In between the thrill of racing he spends his days chatting with friends and reading, but he never skips his daily 2-hour workout at Jack LaLanne's in Hollywood.

"This age is better than any age," he declared, because of the freedom he has now. Describing life in America as an exciting learning experience, Pao, who waltzed and tangoed in his younger days, said he has even ventured into discos.

He still wears the traditional Chinese gowns he first started sporting as a professor in Taiwan, which he left 14 years ago.

Coupled with his beard, they make him look as if he wandered off a kung fu movie set onto the streets of Hollywood, where he now lives with his wife. Pao is tickled that strangers constantly pester him to teach them the martial arts--one even held out a blank check--and no one believes he doesn't know how.

Pao moved from Alhambra to Hollywood seven years ago "because it was more exciting." But he is now selling his condominium and plans to move back to the San Gabriel Valley to be closer to his family in Alhambra.

Athletic competition isn't new to Pao.

Born in Anhui in east China, Pao at the age of 24 won gold medals in the 400-meter run and 400-meter hurdles in a regional race covering four provinces along the Yangtze River.

After obtaining a degree in social studies in Szechwan, he continued his athletic training during his 12 years as a counselor in the Chinese air force, where he earned the rank of major. Two years after fleeing to Taiwan during the Communist takeover of the mainland in 1948, Pao was a medalist in the 400-meter hurdles in a national army meet.
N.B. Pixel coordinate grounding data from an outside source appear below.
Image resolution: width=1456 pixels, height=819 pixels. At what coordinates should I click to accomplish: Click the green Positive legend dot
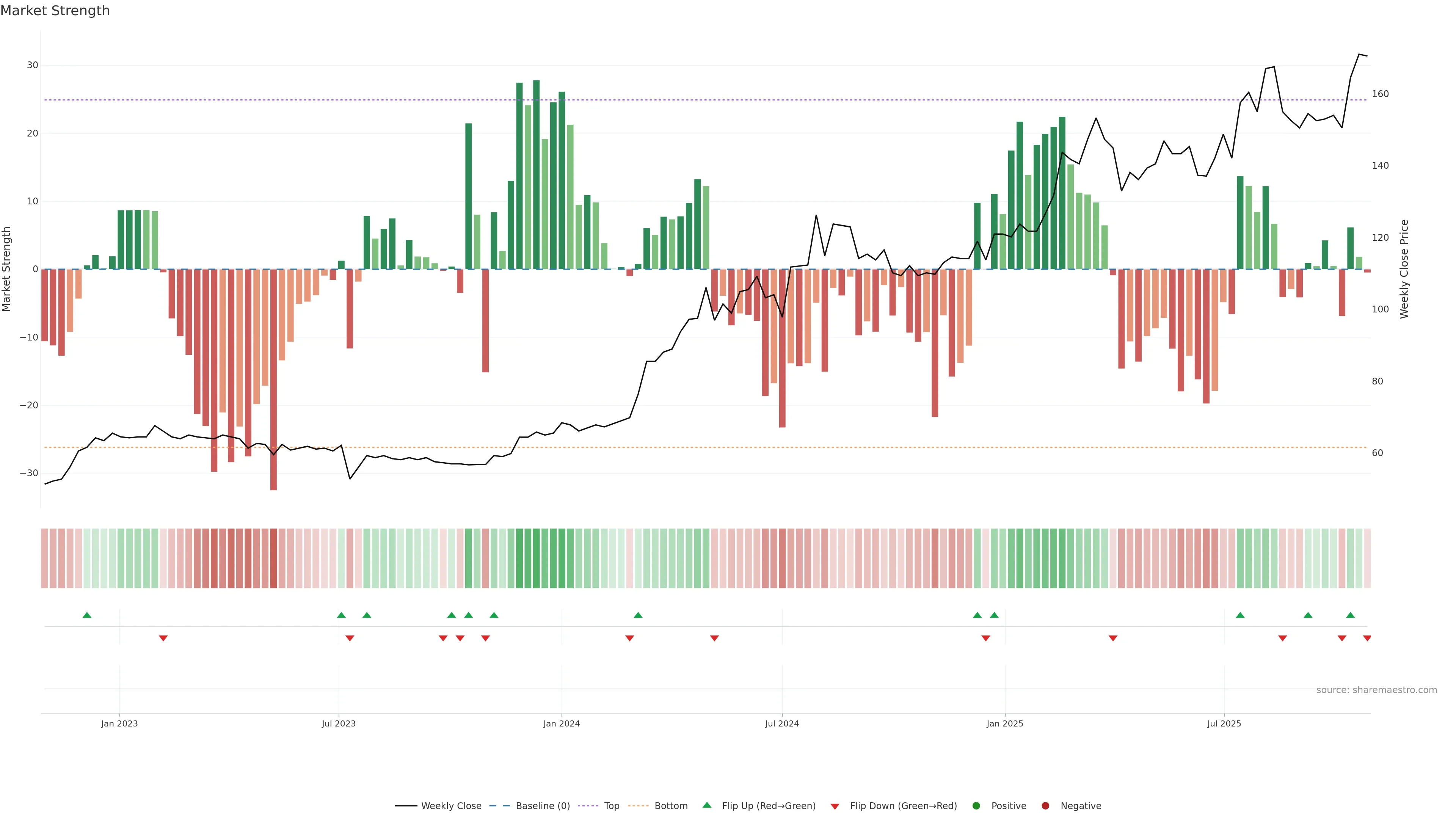coord(976,805)
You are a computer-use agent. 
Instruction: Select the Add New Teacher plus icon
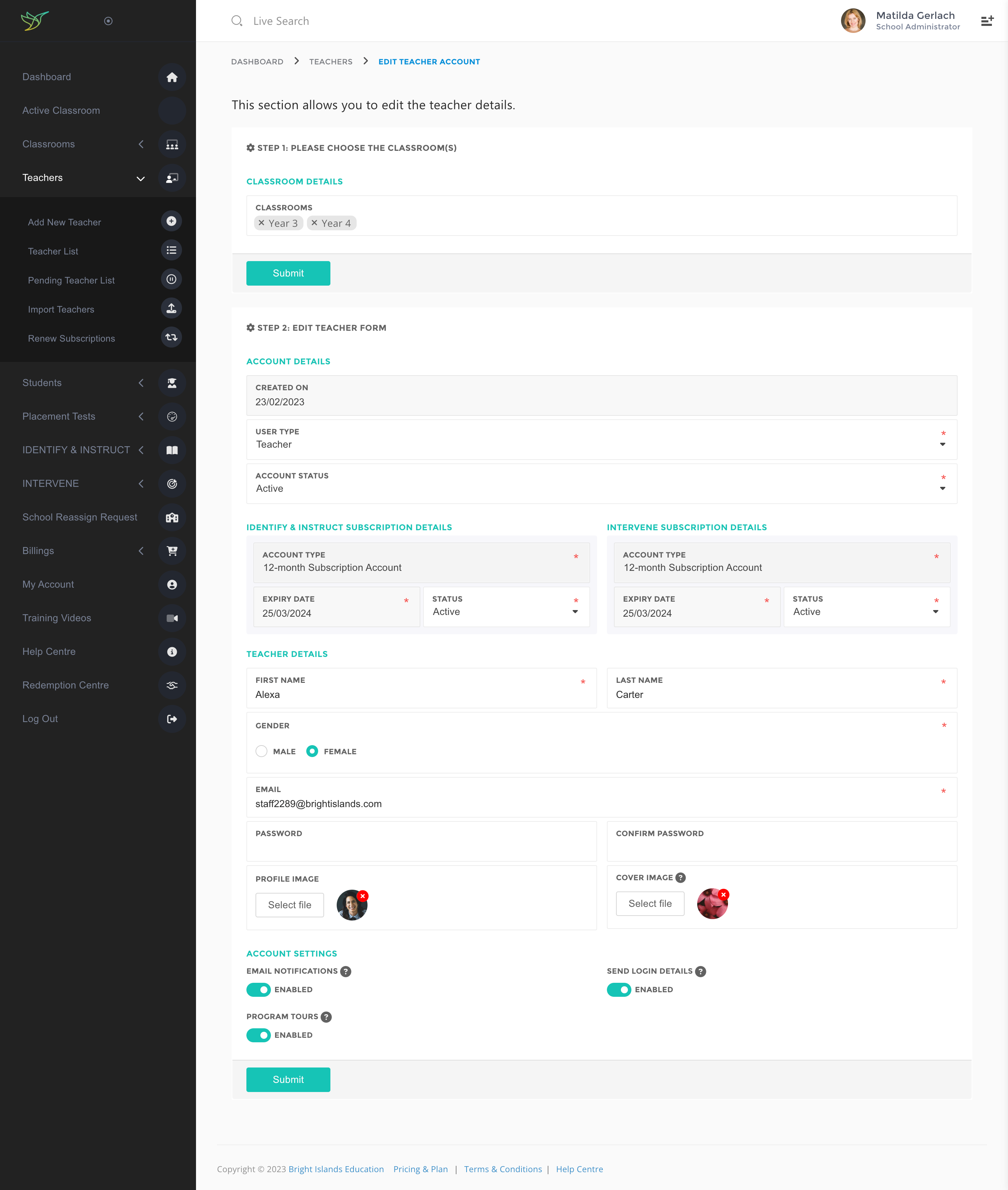tap(172, 221)
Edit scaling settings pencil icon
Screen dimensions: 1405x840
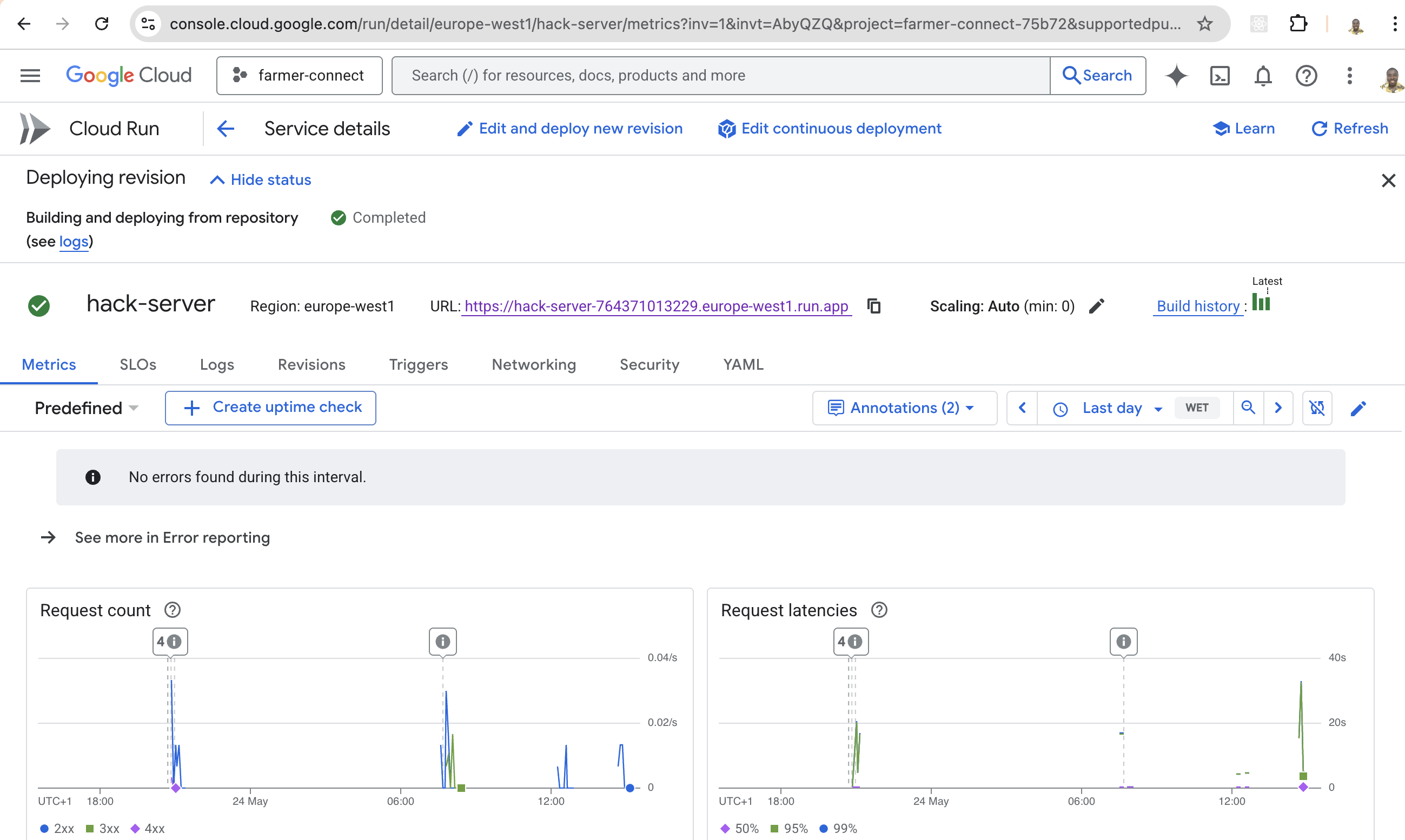point(1096,306)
He later became director of the mental health department within the Ministry of Education in Taipei, counseling delinquent youths as part of his duties. Pao also lectured part time as a professor of psychology at five universities. He emigrated to the United States after his retirement at 60.

Alumni from those universities now in Los Angeles still invite him to speak at gatherings.
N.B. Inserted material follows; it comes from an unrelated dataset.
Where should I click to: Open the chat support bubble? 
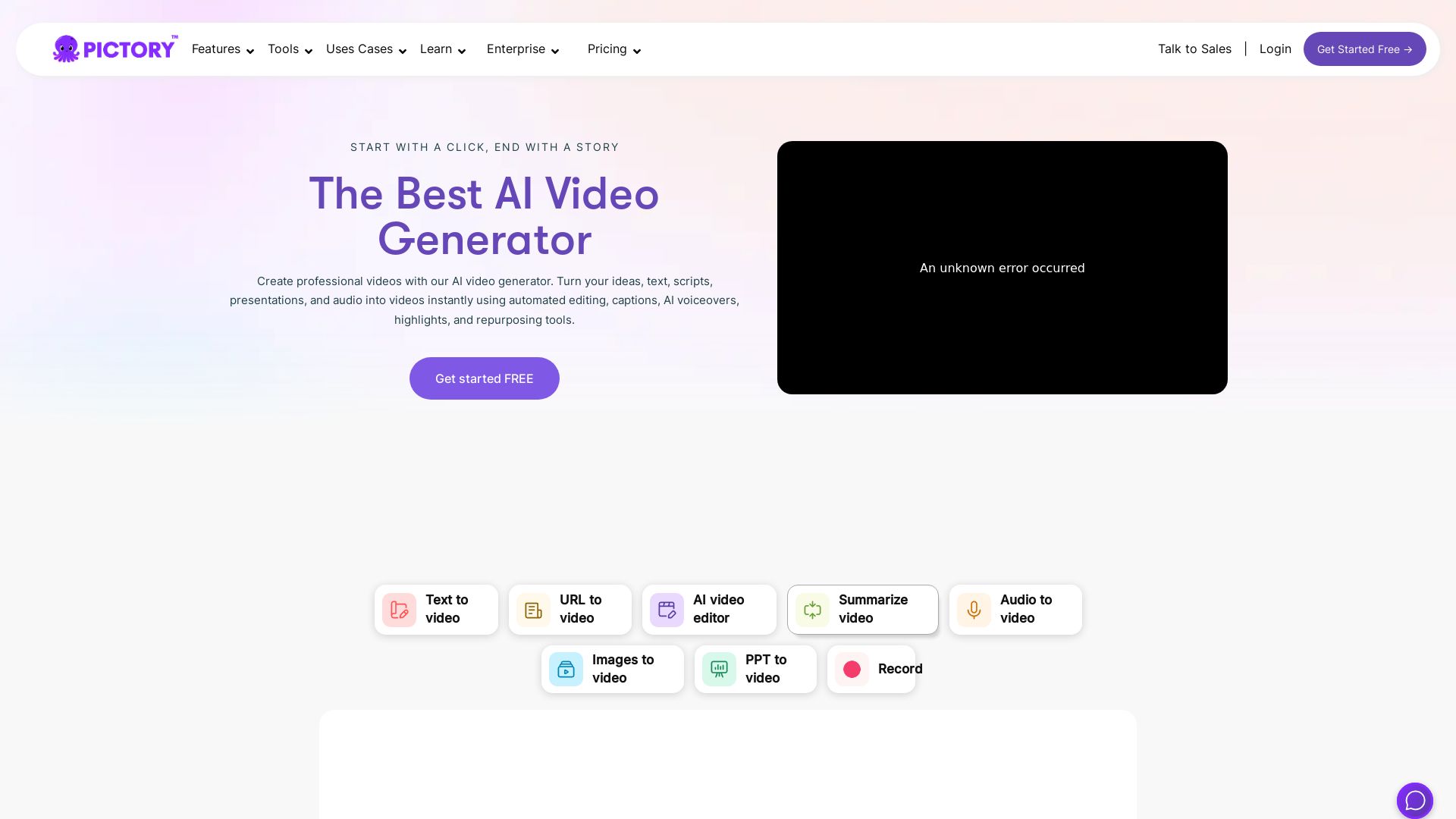click(x=1414, y=800)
Pao is eager to continue counseling "youths"--anyone under 40--but regrets he is not more proficient in English. "My language cannot show my mind," he lamented.

Soon after arriving here in 1974 he created the "Old Horse" basketball team for men over 70 because he was bored.
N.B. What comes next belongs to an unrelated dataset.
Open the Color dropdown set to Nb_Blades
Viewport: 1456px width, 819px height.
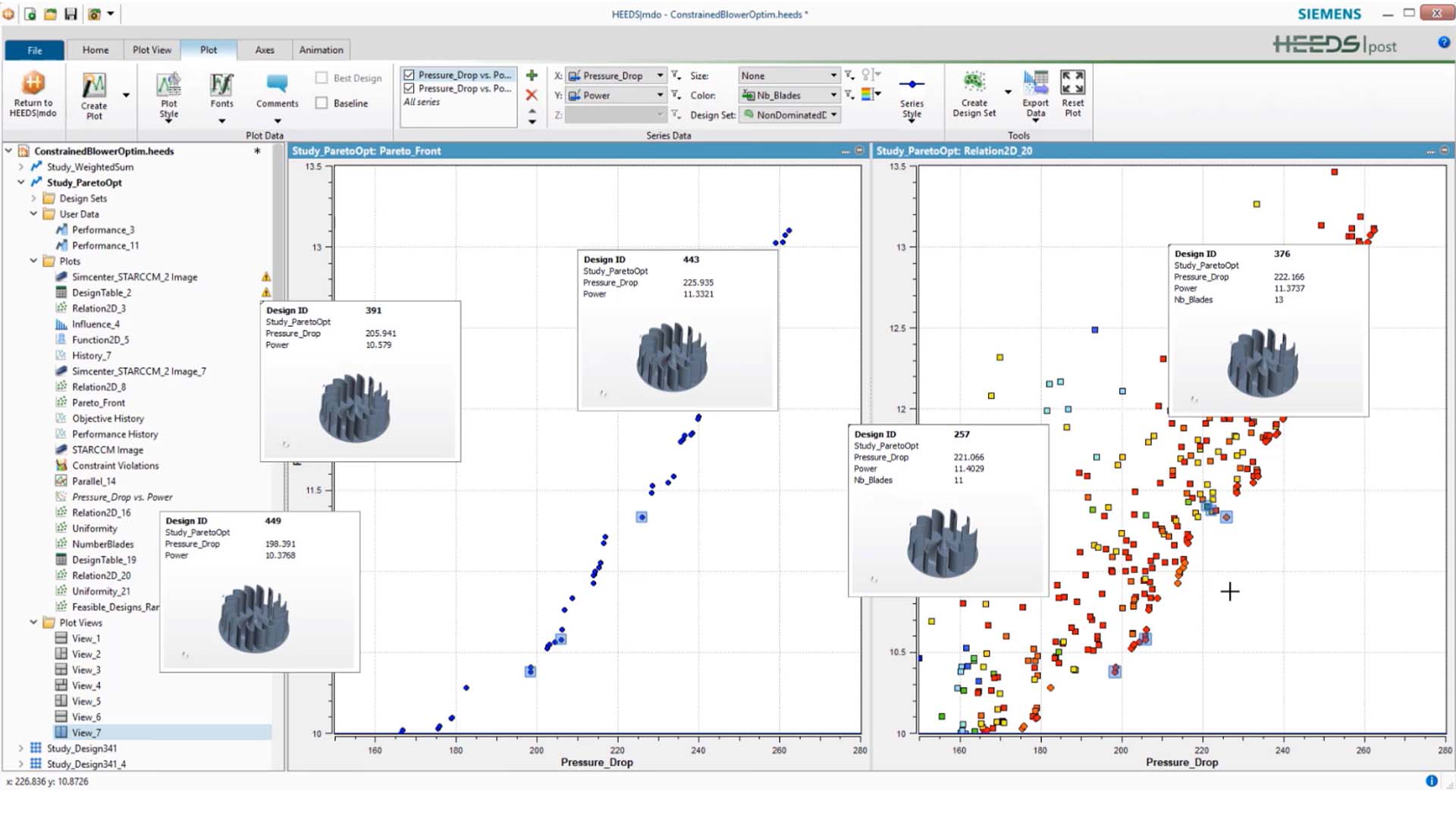pos(833,95)
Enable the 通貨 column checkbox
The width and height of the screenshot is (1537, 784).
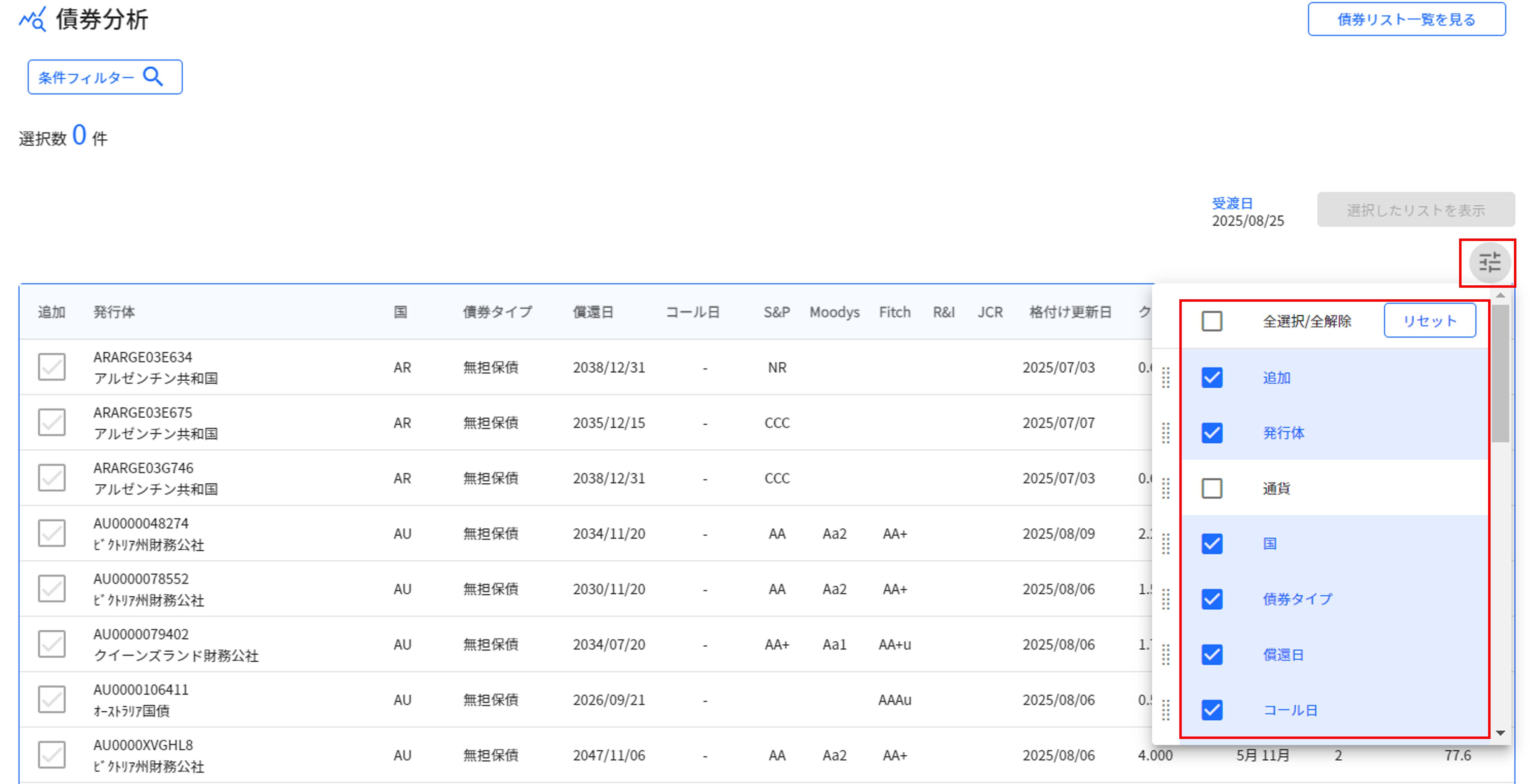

"Old men have no place to go, just Chinatown," he explained. His team picked up the gold medal in the 1984 Senior Olympics in Los Angeles.

Pao soon became active in running in the United States, but decided to concentrate on the hurdles again because fewer competitors could manage the jumps.

For practice, he sets up a series of homemade hurdles of sticks and tape in his 50-foot hallway. Pao says he never worries about taking a fall--the hallway is carpeted.

He completed the 400-meter hurdles, his favorite event, in his best time--85 seconds--at a local race last year.

"With hurdles I get medals (with) no problem," Pao said.

He now boasts a colorful collection of at least 150 medals from local and national meets.

"That's me," he said, pointing at a videotaped recording of a race, adding with a grin, "I'm first."

Asked when he thinks he might hang up his sneakers, he replied: "When I can't run, I'll stop."